Indagado se há pressão para que inaugurações coincidam com o período eleitoral, ele afirma: "Pressões sempre acontecerão. Tem pressões por [entrega de] obras, mas também para que hospitais e escolas funcionem bem, a zeladoria funcione, a Cidade Linda continue, para que os buracos no asfaltos sejam tapados. E um caixa limitado".
ARRECADAÇÃO MAIOR
Na tarde desta quinta, a gestão João Doria reiterou, por meio de nota, que o caixa construído no primeiro semestre visa garantir a continuidade da prestação de serviços ao longo do ano. "Historicamente o caixa tem uma sazonalidade positiva no início do ano por conta principalmente da arrecadação de IPTU, que é consumido ao longo do ano, inclusive para o pagamento de 13º salário em dezembro", segundo trecho do comunicado.
O caixa acumulado nos seis primeiros meses deste ano, diz a nota, está em linha com o observado nos últimos anos para o mesmo período.
Parte do caixa, ainda, são de recursos que não podem ser usados para outros fins que não aqueles aos quais se destinam.

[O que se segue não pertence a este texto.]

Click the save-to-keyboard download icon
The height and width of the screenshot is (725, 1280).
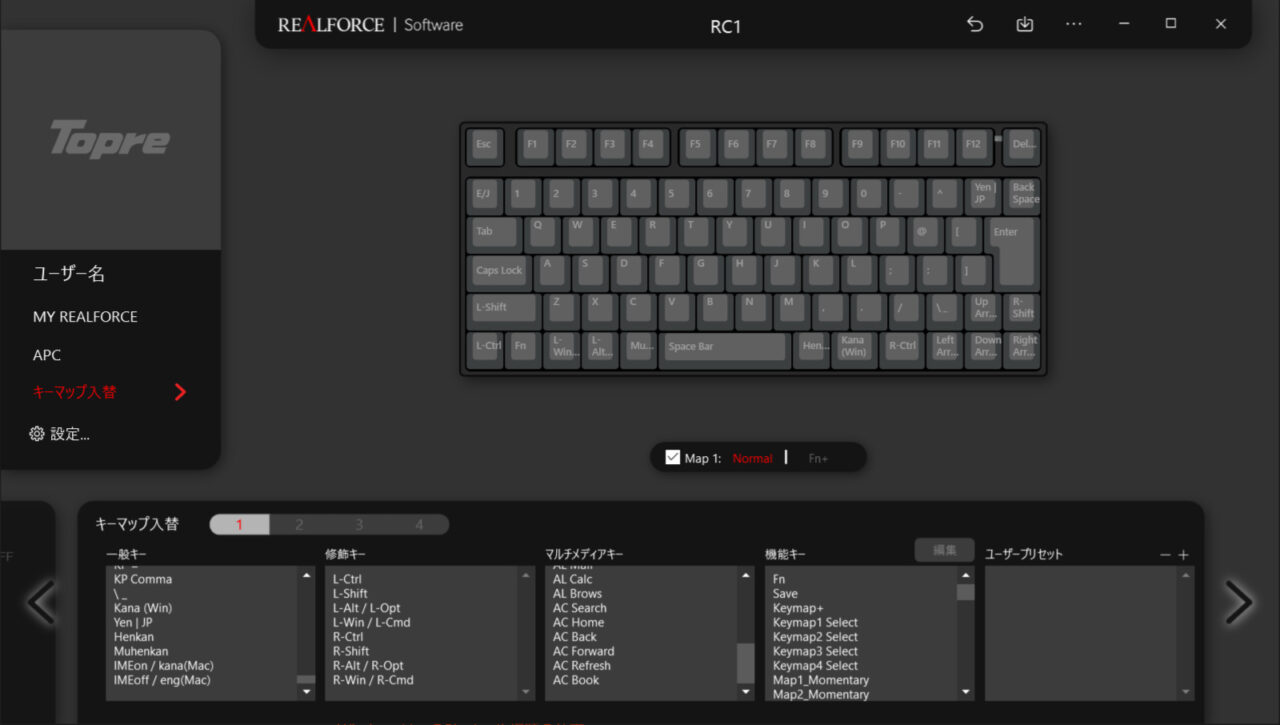[1024, 24]
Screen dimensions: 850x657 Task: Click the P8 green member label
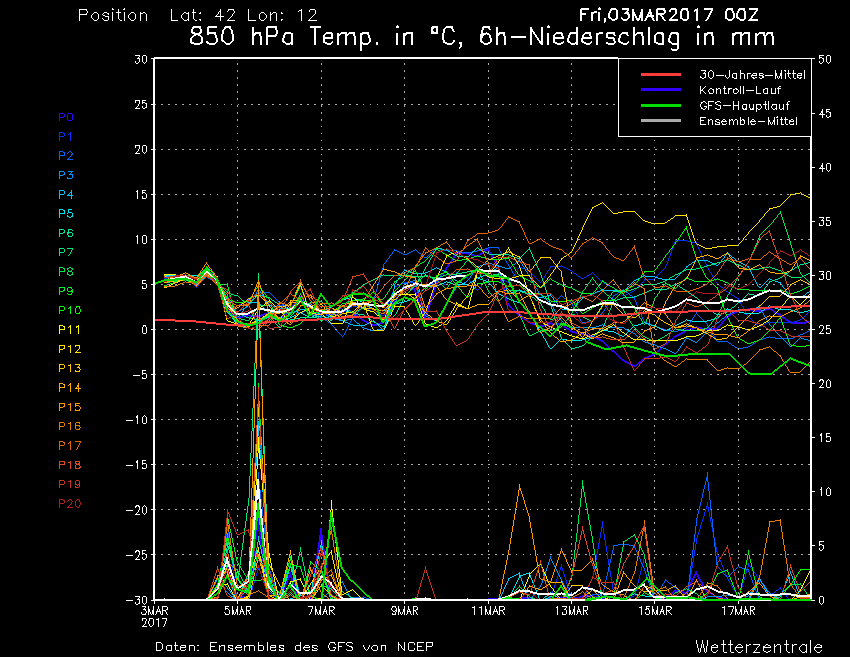pos(66,272)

Os recursos carimbados, afirma a prefeitura, não podem ser usados para obras ou compra de materiais e equipamentos, por exemplo. A maior parte o caixa de R$ 5,4 bilhões deixado pela gestão anterior era composto por esse tipo de verba carimbada, segundo a nota.
Em relação à execução orçamentária, a prefeitura afirmou que o crescimento do custeio geral foi de 4,2% e ressaltou que esse patamar só foi obtido porque reduziu em 10% a parcela mais flexível da despesa, justamente o investimento e as atividades que não são das áreas de saúde e educação. Atualmente, essa parcela mais flexível da despesa representa 25% do total.
A prefeitura concluiu que sua gestão está sendo prudente em um cenário ainda de recessão e lidando inclusive com o buraco orçamentário de R$ 7,5 bilhões –com receitas superestimadas e despesas subestimadas -deixado pelo governo de Fernando Haddad (PT).